--- THE DATA ---

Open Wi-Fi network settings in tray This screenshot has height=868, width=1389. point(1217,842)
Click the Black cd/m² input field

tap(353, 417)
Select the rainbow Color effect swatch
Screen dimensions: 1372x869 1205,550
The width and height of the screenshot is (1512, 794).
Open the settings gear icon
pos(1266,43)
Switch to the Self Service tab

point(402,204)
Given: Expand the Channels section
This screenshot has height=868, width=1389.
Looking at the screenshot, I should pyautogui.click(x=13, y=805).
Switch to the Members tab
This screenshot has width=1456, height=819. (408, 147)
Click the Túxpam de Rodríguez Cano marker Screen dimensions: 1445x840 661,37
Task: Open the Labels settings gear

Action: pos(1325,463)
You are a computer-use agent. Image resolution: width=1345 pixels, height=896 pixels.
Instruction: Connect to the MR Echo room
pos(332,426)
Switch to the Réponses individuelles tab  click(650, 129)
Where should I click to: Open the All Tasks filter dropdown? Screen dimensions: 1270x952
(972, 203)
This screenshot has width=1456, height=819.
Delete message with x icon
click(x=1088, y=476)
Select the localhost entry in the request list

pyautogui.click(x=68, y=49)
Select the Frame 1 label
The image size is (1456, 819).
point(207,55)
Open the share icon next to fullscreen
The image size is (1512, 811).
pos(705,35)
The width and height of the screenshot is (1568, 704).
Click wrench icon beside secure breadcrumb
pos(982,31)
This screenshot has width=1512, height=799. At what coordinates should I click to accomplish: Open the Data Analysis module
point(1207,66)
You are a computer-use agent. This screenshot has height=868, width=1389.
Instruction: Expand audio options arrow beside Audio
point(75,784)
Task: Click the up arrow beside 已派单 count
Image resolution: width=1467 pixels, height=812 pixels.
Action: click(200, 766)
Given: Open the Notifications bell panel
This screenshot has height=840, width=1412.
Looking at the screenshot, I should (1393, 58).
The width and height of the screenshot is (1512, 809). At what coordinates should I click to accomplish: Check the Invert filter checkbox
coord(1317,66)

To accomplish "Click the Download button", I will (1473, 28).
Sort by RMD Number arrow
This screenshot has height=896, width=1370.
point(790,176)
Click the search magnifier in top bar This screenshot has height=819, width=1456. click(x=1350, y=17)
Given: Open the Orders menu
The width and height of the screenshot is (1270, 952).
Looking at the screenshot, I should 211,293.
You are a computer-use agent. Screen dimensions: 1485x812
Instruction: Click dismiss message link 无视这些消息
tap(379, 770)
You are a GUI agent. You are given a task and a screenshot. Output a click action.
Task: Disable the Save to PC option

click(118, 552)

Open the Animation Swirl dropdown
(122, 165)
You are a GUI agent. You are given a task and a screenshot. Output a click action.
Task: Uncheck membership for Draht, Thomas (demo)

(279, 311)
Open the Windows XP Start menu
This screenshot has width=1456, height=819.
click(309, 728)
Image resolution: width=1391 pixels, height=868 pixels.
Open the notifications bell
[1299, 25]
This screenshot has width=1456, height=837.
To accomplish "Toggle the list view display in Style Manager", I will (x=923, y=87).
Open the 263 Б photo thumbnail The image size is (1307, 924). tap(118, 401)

--- INSTRUCTIONS FOR THE TASK ---
What are the lines above, starting at the one with "Given: Expand the Channels section" and ending at the one with "Switch to the Réponses"? Give them again exactly, and only them.

--- ANSWER SECTION ---
Given: Expand the Channels section
This screenshot has height=868, width=1389.
Looking at the screenshot, I should pyautogui.click(x=13, y=805).
Switch to the Members tab
This screenshot has width=1456, height=819. (408, 147)
Click the Túxpam de Rodríguez Cano marker Screen dimensions: 1445x840 661,37
Task: Open the Labels settings gear

Action: pos(1325,463)
You are a computer-use agent. Image resolution: width=1345 pixels, height=896 pixels.
Instruction: Connect to the MR Echo room
pos(332,426)
Switch to the Réponses individuelles tab  click(650, 129)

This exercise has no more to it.